This post is adapted from my recent technical presentation at my company. We explored the fundamentals and modern approaches to polymorphism in C++, a powerful technique enabling flexibility and scalability in object-oriented design. This write-up aims to dive deeper into the topic, showcasing traditional virtual functions alongside modern alternatives such as the Curiously Recurring Template Pattern (CRTP) and std::variant, and comparing their benefits and trade-offs in real-world applications.

Overview

Polymorphism usually comes in two main forms:

  • Polymorphic Variable: A single symbol that can represent multiple types.
  • Polymorphic Invokable: A single interface that can operate with different types.

In C++, polymorphism is essentially type-based dispatch. Let’s revisit virtual functions to see how they set the stage for polymorphic behavior.

Virtual Functions Recap

Consider a base class Animal with a virtual function const char* Sound() and two derived classes, Cat and Dog:

class Animal {
public:
    virtual const char* Sound() const = 0;
    virtual ~Animal() = default;
    int legs;
};

class Cat : public Animal {
public:
    const char* Sound() const override { return "Meow"; }
    int tails;
};

class Dog : public Animal {
public:
    const char* Sound() const override { return "Woof"; }
};

With virtual functions, you can create polymorphic behavior via pointers or references.
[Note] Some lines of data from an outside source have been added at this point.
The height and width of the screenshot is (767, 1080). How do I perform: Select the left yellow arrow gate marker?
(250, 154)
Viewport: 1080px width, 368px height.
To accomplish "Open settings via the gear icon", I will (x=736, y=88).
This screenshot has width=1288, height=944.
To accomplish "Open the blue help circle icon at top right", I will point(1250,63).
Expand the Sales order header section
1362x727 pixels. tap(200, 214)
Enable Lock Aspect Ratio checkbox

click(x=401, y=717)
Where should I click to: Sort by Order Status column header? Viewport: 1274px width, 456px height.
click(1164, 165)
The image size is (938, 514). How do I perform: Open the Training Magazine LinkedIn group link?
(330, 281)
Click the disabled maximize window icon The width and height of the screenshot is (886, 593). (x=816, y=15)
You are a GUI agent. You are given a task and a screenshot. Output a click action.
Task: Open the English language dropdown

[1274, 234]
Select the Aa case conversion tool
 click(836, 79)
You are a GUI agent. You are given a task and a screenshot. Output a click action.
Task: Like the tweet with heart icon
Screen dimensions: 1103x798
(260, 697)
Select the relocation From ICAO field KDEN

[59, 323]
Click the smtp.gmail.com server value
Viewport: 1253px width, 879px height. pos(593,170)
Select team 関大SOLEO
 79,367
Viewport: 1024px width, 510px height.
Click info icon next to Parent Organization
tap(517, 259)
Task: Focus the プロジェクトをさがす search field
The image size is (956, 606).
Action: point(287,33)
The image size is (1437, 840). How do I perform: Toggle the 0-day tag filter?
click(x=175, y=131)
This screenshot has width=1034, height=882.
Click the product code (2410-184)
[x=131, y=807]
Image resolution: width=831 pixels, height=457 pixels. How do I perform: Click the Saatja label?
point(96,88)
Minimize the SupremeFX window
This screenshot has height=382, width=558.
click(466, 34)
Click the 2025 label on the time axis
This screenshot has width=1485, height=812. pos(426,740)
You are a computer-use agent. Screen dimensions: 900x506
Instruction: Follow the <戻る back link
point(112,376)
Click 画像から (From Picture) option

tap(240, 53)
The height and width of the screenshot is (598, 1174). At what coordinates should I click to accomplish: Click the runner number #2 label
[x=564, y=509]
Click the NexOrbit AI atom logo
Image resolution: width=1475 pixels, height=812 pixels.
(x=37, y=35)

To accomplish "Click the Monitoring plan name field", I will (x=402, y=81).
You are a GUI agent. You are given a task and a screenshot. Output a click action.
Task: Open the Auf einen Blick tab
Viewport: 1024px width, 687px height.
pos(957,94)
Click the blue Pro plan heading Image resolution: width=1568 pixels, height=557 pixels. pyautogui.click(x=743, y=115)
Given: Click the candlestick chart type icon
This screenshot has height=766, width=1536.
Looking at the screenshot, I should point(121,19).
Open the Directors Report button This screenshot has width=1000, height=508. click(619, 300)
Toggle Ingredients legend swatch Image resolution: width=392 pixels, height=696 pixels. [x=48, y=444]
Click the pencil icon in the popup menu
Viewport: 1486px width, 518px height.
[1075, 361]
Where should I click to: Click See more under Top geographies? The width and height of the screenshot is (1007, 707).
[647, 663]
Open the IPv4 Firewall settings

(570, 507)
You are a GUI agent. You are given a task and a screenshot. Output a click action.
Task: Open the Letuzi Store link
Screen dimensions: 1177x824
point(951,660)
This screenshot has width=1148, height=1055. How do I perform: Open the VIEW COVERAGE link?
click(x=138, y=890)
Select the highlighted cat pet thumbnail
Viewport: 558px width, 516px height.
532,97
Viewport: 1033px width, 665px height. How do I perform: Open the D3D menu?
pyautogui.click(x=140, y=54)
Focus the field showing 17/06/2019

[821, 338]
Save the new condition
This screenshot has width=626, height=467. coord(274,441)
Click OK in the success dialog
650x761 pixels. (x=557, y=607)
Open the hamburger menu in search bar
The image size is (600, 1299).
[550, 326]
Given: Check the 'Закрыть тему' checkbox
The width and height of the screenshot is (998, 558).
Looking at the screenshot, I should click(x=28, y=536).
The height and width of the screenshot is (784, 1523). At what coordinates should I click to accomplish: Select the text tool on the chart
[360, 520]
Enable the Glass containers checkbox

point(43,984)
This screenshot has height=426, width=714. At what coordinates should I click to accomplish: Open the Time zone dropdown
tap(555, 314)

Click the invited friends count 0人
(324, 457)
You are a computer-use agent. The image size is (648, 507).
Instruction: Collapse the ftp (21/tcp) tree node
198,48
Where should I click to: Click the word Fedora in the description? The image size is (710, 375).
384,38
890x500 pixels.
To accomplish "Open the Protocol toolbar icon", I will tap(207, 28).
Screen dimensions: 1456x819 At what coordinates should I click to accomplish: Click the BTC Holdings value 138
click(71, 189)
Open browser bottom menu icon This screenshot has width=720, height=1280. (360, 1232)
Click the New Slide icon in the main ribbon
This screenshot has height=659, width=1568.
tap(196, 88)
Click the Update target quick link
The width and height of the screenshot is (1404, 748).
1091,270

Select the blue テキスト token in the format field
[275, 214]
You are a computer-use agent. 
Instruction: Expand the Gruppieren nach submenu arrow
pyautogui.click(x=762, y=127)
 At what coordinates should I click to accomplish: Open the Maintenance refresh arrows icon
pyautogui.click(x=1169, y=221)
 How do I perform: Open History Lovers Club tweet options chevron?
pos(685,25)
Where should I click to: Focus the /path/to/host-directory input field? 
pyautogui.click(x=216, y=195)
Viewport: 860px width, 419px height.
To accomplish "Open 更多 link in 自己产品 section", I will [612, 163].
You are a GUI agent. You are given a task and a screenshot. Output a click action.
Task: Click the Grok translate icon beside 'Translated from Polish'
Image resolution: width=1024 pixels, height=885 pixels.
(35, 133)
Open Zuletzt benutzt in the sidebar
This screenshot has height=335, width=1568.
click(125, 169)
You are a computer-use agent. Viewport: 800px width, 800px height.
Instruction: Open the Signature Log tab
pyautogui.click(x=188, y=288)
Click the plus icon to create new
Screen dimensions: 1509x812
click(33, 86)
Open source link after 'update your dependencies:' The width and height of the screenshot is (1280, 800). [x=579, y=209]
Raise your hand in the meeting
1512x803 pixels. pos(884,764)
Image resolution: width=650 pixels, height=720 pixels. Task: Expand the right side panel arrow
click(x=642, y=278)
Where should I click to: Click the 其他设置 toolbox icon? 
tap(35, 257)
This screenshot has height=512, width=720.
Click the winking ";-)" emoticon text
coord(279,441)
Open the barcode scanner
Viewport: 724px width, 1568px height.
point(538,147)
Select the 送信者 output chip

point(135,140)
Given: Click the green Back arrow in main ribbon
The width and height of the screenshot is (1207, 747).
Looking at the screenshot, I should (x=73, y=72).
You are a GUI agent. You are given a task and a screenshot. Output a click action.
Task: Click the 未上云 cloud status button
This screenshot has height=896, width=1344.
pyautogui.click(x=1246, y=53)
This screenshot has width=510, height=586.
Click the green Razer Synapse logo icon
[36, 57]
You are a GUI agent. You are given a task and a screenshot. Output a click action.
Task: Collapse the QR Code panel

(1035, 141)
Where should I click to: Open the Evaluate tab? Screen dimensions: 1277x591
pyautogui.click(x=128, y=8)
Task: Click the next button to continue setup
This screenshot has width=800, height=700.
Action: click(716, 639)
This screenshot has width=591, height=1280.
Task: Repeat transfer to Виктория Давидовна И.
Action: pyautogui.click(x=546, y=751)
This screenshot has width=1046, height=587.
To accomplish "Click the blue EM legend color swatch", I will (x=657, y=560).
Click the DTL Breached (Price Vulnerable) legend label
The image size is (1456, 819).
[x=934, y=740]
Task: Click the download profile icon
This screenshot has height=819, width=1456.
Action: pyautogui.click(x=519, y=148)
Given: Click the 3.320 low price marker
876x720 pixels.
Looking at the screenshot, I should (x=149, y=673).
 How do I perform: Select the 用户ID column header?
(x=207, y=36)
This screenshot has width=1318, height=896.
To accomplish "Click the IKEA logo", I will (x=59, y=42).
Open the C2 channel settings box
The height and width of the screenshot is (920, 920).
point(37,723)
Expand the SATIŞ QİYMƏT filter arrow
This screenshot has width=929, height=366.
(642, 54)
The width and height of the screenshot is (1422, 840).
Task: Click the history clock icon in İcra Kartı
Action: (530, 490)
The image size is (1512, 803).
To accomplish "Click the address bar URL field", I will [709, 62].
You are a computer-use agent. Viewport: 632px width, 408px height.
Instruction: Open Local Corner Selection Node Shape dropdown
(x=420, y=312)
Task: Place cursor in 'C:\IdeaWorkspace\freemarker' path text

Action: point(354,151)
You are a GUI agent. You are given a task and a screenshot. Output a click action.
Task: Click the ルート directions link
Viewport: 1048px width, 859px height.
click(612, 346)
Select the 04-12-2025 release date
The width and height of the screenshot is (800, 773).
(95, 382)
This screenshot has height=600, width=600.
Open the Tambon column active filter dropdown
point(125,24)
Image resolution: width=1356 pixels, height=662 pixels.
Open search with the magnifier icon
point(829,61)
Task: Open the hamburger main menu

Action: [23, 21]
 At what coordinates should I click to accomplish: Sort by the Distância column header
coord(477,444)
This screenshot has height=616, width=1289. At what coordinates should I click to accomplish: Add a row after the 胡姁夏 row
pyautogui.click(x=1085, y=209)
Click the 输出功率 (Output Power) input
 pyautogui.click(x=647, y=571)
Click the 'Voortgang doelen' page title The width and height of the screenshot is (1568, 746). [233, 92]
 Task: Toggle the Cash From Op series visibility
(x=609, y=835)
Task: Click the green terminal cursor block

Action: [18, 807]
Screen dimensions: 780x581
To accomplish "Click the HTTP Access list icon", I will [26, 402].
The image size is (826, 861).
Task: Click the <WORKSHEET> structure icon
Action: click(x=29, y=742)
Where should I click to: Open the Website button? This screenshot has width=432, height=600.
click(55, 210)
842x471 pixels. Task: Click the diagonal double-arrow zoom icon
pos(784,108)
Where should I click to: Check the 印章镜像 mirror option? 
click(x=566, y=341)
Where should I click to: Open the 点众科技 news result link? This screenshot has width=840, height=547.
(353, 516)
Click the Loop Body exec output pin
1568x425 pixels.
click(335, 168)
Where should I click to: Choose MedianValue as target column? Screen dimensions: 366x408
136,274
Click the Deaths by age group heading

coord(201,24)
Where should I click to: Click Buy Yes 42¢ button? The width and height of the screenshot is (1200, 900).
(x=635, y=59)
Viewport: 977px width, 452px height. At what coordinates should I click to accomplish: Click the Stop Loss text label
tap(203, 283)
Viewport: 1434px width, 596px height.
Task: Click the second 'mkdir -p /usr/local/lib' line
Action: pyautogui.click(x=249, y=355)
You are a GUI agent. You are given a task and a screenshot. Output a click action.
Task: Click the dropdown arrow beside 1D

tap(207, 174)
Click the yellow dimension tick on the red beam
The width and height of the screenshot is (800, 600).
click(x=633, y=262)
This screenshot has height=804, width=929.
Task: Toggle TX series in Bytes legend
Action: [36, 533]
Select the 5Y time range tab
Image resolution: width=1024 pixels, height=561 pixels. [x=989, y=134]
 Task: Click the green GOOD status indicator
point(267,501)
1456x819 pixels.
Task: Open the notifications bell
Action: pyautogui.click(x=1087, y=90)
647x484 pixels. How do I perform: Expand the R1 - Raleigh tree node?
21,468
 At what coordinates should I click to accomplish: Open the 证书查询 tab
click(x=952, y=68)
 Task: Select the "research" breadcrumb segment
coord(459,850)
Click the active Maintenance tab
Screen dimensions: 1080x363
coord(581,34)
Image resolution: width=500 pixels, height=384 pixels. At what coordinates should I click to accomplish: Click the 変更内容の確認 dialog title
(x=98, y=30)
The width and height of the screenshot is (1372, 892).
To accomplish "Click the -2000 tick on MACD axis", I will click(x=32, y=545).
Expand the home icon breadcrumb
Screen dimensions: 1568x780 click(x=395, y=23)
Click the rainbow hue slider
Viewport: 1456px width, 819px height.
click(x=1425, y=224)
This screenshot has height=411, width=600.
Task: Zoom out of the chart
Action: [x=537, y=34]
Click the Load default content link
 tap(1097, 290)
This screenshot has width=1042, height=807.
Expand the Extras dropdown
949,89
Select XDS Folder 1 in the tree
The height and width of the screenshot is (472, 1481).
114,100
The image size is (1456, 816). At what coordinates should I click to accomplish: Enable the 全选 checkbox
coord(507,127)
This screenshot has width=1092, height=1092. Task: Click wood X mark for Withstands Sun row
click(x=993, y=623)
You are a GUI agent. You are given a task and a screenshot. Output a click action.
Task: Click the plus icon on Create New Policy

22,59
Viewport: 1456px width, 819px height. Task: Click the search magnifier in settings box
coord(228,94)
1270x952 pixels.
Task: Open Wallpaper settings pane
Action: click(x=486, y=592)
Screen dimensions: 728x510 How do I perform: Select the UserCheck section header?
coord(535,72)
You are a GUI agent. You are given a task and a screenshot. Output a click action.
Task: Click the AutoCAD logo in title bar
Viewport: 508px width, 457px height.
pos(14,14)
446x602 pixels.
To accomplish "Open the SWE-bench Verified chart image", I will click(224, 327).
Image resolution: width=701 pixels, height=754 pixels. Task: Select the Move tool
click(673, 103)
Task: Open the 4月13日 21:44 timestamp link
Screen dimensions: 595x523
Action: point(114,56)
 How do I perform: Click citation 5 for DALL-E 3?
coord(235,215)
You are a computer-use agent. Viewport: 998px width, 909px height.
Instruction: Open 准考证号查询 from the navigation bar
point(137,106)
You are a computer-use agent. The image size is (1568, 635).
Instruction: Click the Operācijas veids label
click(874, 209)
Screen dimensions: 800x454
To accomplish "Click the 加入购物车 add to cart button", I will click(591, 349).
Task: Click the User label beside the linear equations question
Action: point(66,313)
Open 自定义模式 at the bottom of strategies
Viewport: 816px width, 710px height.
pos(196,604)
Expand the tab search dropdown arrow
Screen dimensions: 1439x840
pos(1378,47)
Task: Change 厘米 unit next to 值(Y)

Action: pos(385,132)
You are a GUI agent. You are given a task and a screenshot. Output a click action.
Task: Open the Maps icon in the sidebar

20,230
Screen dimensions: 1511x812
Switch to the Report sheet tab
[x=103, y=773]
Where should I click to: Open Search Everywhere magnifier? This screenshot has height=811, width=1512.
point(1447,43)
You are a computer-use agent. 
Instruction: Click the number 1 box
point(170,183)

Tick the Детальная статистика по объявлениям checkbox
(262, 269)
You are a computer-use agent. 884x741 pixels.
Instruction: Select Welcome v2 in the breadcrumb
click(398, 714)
A call to Sound() on Animal* will automatically call the correct derived class implementation.

// 1. Polymorphic Variable
const Animal& a = Cat{};
const char* sound = a.Sound();

// 2. Polymorphic Invokable
void Speak(const Animal& a) {
    std::cout << a.Sound() << "\n";
}
Speak(a); // "Meow"

Under the Hood

Each class with virtual functions has a vtable (virtual table), and each instance has a vptr (virtual pointer) pointing to this vtable. The compiler sets this up to ensure calls to virtual functions go to the right function implementation.

It may look like this,

Compilers usually offer options to inspect vtable layouts:

  • clang++: -Xclang -fdump-record-layouts -Xclang -fdump-vtable-layouts
  • g++: -fdump-lang-class

Demo on Godbolt

For more details about how vtable and vptr work, you can refer to my previous post on this topic.

Optimizations: Using final for Devirtualization

Marking functions as final allows the compiler to skip the vtable lookup, potentially inlining the function for better performance.

class Base {
public:
    virtual void VirtualF() = 0;
    virtual void FinalF() final = 0;
};

class Derived : public Base {
public:
    void VirtualF() override;
    void FinalF() final override;
};

void call_virtual(Derived& d) {
    d.VirtualF();
}

void call_final(Derived& d) {
    d.FinalF();
}

The assembly output might look like this:

call_virtual(Derived&):
        mov     rax, QWORD PTR [rdi]
        jmp     [QWORD PTR [rax]]
call_final(Derived&):
        jmp     Derived::FinalF()

When calling VirtualF() on a Derived object, the compiler must perform a vtable lookup, as it can’t determine if it might be a subclass overrides VirtualF. However, since FinalF is marked as final and cannot be overrided, the compiler generates a direct function call to it, bypassing the vtable and eliminating the cost of one indirection.

Demo

Visitor Pattern for Double Dispatch

A classic usage of virtual functions is visitor pattern

Suppose we have a ZooKeeper responsible for feeding different animals. Here’s the example:

class ZooKeeper {
public:
    void Feed(const Animal&); // feed differently
};

void ZooKeeper::Feed(const Animal& animal) {
    if (dynamic_cast<const Cat*>(&animal)) {
        // Feed Cat
    } else if (dynamic_cast<const Dog*>(&animal)) {
        // Feed Dog
    }
}

You can imagine that as the number of animal types grows, multiple dynamic_cast checks will be somehow slow and less readable.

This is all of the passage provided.